(引用文)

::::

高齢になると時間ができるため男女とも趣味に勤しむ方が多くなります。

そして弱らぬようにと運動習慣を身につけたりもしますよね。つまり退職後、子育て後の生活はそんな風になります。

この時点でたくさんの時間を持て余す方も非常に増えるんではないでしょうか。


そして、あまり考えたくはないですが病気や不活発により要介護になったとしましょう。

晩年は施設に入所なんてことも可能性としてはあるかもですね。

では高齢者施設ではどんな生活が待っているのか。今回はそんな高齢者施設のリアルを綴ります。


現在の施設の多くで要介護高齢者に提供されている作業、ご存知ですか?それは『歌を歌う』『塗り絵』『クロスワード』『体操』『読み書き計算』『職員のレクリエーション』です。この辺りが王道でしょうかね。


施設ではそういった机上作業をすることが生活に加わります。


これらの作業は職員にとって『準備が楽(マンパワーが少なくて済む)』『脳になんだか良さそう』『リスクが少ない』といった理由からチョイスされると考えます。『読み書き計算』に至っては認知機能が回復する、と一時ブームになりましたね。そこから『脳に効く大人の塗り絵』『認知症に効く◯◯』なんていうものが増えたかと記憶しています。


加えて様々な制限が施設生活にはあります。その一つが『面会制限』です。具体的にはコロナ禍を挟んで感染対策から『時間制限』、また『素顔での面会困難』、また施設によっては『本人の許可のみでは面会ができない』なんてこともあります。『ご利用者の心を乱すような話題を控えてください』という『話題制限』する施設も存在します。


つまり施設に入居すると『会いたい人に自由に会えなくなる』わけです。


さらに施設という環境下ではできること、したいことがリスク管理という名の下、制限されます。例えば車椅子の方が無闇に立って作業をしてはいけない、転倒リスクを考慮して移動方法のレベルを下げる(押し車歩行の方を車椅子対応にする)などです。


現在、施設はコロナ禍を経て感染対策とリスク管理でがんじがらめになっているところが多いのではないでしょうか。


一方、要介護高齢者の『施設生活全体をどうしていくか』という観点からリハ・ケアを考える価値観が成熟していないため、ほとんどの時間、施設入居者は『することがなくなります』たとえば、職員が関わらない時間以外は『何もすることがない』といった感じです。


では、なぜ施設生活は退屈になるのでしょうか?


高齢の親が娘や嫁と同居したとしましょう。『嫁や娘が家事をして当然!』『仕事や家事は高齢者は行わない』というイメージが文化的にありませんか?

::::

(提供資料)
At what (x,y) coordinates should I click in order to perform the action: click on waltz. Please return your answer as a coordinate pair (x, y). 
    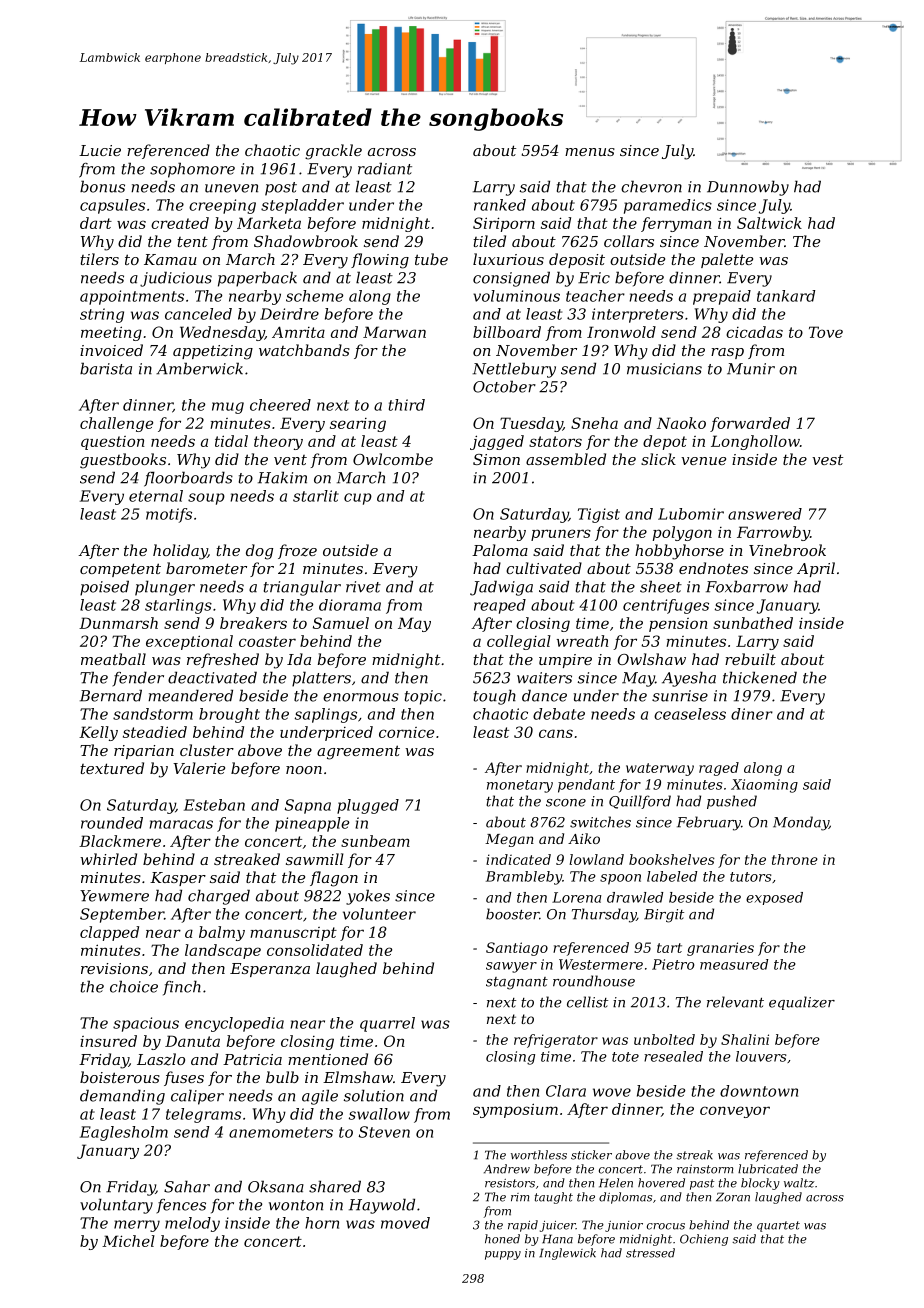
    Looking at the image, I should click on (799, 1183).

::::

(やること)
A. 高齢者施設の生活を扱った文章から、「そして、あまり考えたくはないですが病気や不活発により要介護になったとしましょう。」を含む語句で始まり「が増えたかと記憶しています。」で終わる部分を、一字も変えずに引用せよ。
B. 高齢者施設の生活を扱った文章を、最後の文の後から書き継いでください。

(課題別の回答)
A.
そして、あまり考えたくはないですが病気や不活発により要介護になったとしましょう。

晩年は施設に入所なんてことも可能性としてはあるかもですね。

では高齢者施設ではどんな生活が待っているのか。今回はそんな高齢者施設のリアルを綴ります。


現在の施設の多くで要介護高齢者に提供されている作業、ご存知ですか?それは『歌を歌う』『塗り絵』『クロスワード』『体操』『読み書き計算』『職員のレクリエーション』です。この辺りが王道でしょうかね。


施設ではそういった机上作業をすることが生活に加わります。


これらの作業は職員にとって『準備が楽(マンパワーが少なくて済む)』『脳になんだか良さそう』『リスクが少ない』といった理由からチョイスされると考えます。『読み書き計算』に至っては認知機能が回復する、と一時ブームになりましたね。そこから『脳に効く大人の塗り絵』『認知症に効く◯◯』なんていうものが増えたかと記憶しています。

B.
また、『要介護高齢者に家事なんてできるわけないという思い込み』『高齢者にはやさしくしましょうという倫理観』など、きっとたくさんの要素から『要介護高齢者と仕事・家事を切り離されます。

仕事・家事は私たちの生活時間の大部分を占めます。つまり、要介護高齢者は仕事・家事から切り離されているため『退屈』なんですよね。


逆に農家や独居高齢者は強いですよね。1日仕事や家事をして頭手足を動かしているから当然です。




「うちはご利用者の認知機能を維持するためにご利用者に計算プリントしてもらってます。」


「当施設はレクリエーションを毎日、職員が提供しています。みなさん、楽しそうに参加されてますよ」


「ほら、見てください。素晴らしい塗り絵をうちでは飾っています。ご利用者が書かれたんですよ。」


「毎日、ラジオ体操してるんですよ。」


真剣にこれらの言葉を聞くと浮世離れしていると感じませんか?


判を押したように多くの施設が『塗り絵』『レクリエーション(職員がテンションを上げてする)』『読み書き計算』に取り組んでいます。

普通の大人の生活ではあまりしないことですよね。


では、なぜ現在それらを施設入居者は受け入れるんでしょうか?それは『退屈』よりはましだから、だと思います。


それらが好きな方も当然いらっしゃいますが、それはたまたまマッチングしたということで、選択肢の少ない施設生活では幸運なことかと思います。


家族はそんな生活をしている自身の親をみて何を思うでしょうか。「仕方ない、これが高齢者施設だから」と大半の方は納得するでしょう。だってどうしようもないですから、むしろ預かってもらって『ありがとうございます』くらいの気持ちです。


いや、本当にこれでいいんだろうか?もっとすべきことあるんではないだろうか。


『人生の最終ステージにどんな生活をしたいか』


から考えていきたいものです。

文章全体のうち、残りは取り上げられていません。